**DIRECTIVES:**
1. Translate this sentence from the libbpf patch review into Spanish: "This patch implements the core logic for BPF CO-RE offsets relocations."
2. Write what follows next in the libbpf patch review, picking up right after its final sentence.

**SELECTED EXCERPT:**
※ ※ ※

Re: [PATCH v3 bpf-next 02/12] libbpf: implement BPF CO-RE offset relocation algorithm

Alexei Starovoitov <alexei.starovoitov@xxxxxxxxx> · Thu, 1 Aug 2019 16:50:32 -0700

On Wed, Jul 31, 2019 at 11:47:53PM -0700, Andrii Nakryiko wrote:
> This patch implements the core logic for BPF CO-RE offsets relocations.
> Every instruction that needs to be relocated has corresponding
> bpf_offset_reloc as part of BTF.ext. Relocations are performed by trying
> to match recorded "local" relocation spec against potentially many
> compatible "target" types, creating corresponding spec. Details of the
> algorithm are noted in corresponding comments in the code.
> 
> Signed-off-by: Andrii Nakryiko <andriin@xxxxxx>
> Acked-by: Song Liu <songliubraving@xxxxxx>
...
> +		if (btf_is_composite(t)) {
> +			const struct btf_member *m = (void *)(t + 1);
> +			__u32 offset;
> +
> +			if (access_idx >= BTF_INFO_VLEN(t->info))
> +				return -EINVAL;
> +
> +			m = &m[access_idx];
> +
> +			if (BTF_INFO_KFLAG(t->info)) {
> +				if (BTF_MEMBER_BITFIELD_SIZE(m->offset))
> +					return -EINVAL;
> +				offset = BTF_MEMBER_BIT_OFFSET(m->offset);
> +			} else {
> +				offset = m->offset;
> +			}

very similar logic exists in btf_dump.c
probably makes sense to make a common helper at some point.

> +static size_t bpf_core_essential_name_len(const char *name)
> +{
> +	size_t n = strlen(name);
> +	int i = n - 3;
> +
> +	while (i > 0) {
> +		if (name[i] == '_' && name[i + 1] == '_' && name[i + 2] == '_')
> +			return i;
> +		i--;
> +	}
> +	return n;
> +}

that's a bit of an eye irritant. How about?
	size_t n = strlen(name);
	int i, cnt = 0;

	for (i = n - 1; i >= 0; i--) {
		if (name[i] == '_') {
                    cnt++;
                } else {
                   if (cnt == 3)
                      return i + 1;
                   cnt = 0;
                }
	}
	return n;

> +	case BTF_KIND_ARRAY: {
> +		const struct btf_array *loc_a, *targ_a;
> +
> +		loc_a = (void *)(local_type + 1);
> +		targ_a = (void *)(targ_type + 1);
> +		local_id = loc_a->type;
> +		targ_id = targ_a->type;

can we add a helper like:
const struct btf_array *btf_array(cosnt struct btf_type *t)
{
        return (const struct btf_array *)(t + 1);
}

then above will be:
	case BTF_KIND_ARRAY: {
		local_id = btf_array(local_type)->type;
		targ_id = btf_array(targ_type)->type;

and a bunch of code in btf.c and btf_dump.c would be cleaner as well?

※ ※ ※

**INFORMATION SUPPLIED:**

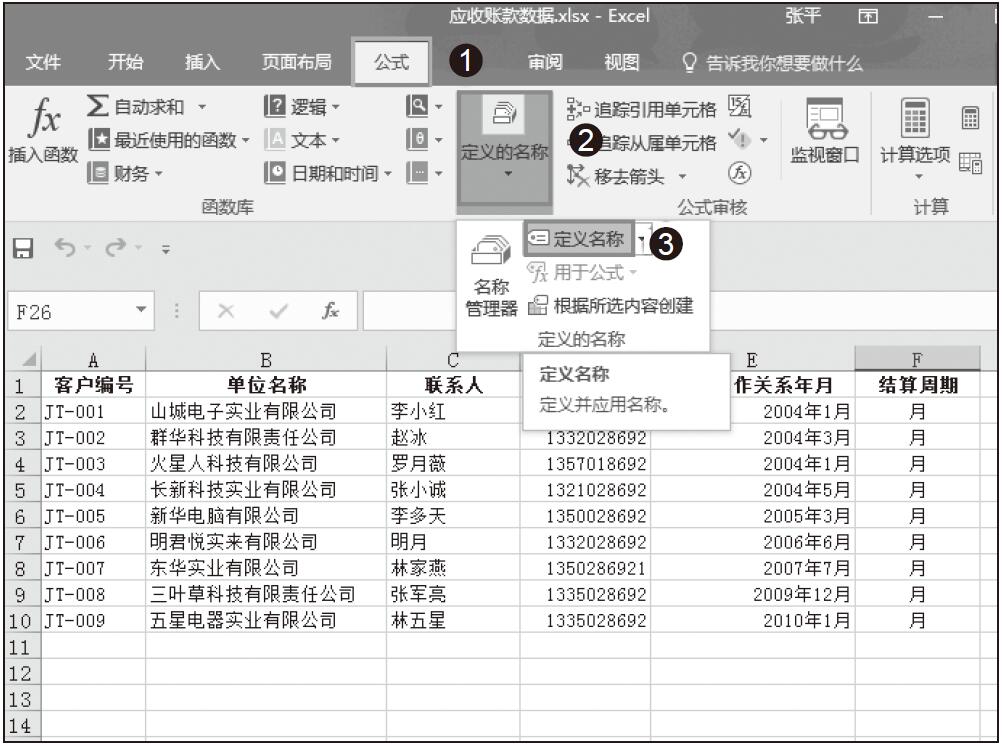Click the formula bar fx icon
Image resolution: width=1002 pixels, height=746 pixels.
pyautogui.click(x=329, y=311)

※ ※ ※

**ANSWER LIST:**
1. Este parche implementa la lógica central para las reubicaciones de desplazamientos de BPF CO-RE.

2.
> +		goto recur;
> +	}
> +	default:
> +		pr_warning("unexpected kind %d relocated, local [%d], target [%d]\n",
> +			   kind, local_id, targ_id);
> +		return 0;
> +	}
> +}
> +
> +/* 
> + * Given single high-level named field accessor in local type, find
> + * corresponding high-level accessor for a target type. Along the way,
> + * maintain low-level spec for target as well. Also keep updating target
> + * offset.
> + *
> + * Searching is performed through recursive exhaustive enumeration of all
> + * fields of a struct/union. If there are any anonymous (embedded)
> + * structs/unions, they are recursively searched as well. If field with
> + * desired name is found, check compatibility between local and target types,
> + * before returning result.
> + *
> + * 1 is returned, if field is found.
> + * 0 is returned if no compatible field is found.
> + * <0 is returned on error.
> + */
> +static int bpf_core_match_member(const struct btf *local_btf,
> +				 const struct bpf_core_accessor *local_acc,
> +				 const struct btf *targ_btf,
> +				 __u32 targ_id,
> +				 struct bpf_core_spec *spec,
> +				 __u32 *next_targ_id)
> +{
> +	const struct btf_type *local_type, *targ_type;
> +	const struct btf_member *local_member, *m;
> +	const char *local_name, *targ_name;
> +	__u32 local_id;
> +	int i, n, found;
> +
> +	targ_type = skip_mods_and_typedefs(targ_btf, targ_id, &targ_id);
> +	if (!targ_type)
> +		return -EINVAL;
> +	if (!btf_is_composite(targ_type))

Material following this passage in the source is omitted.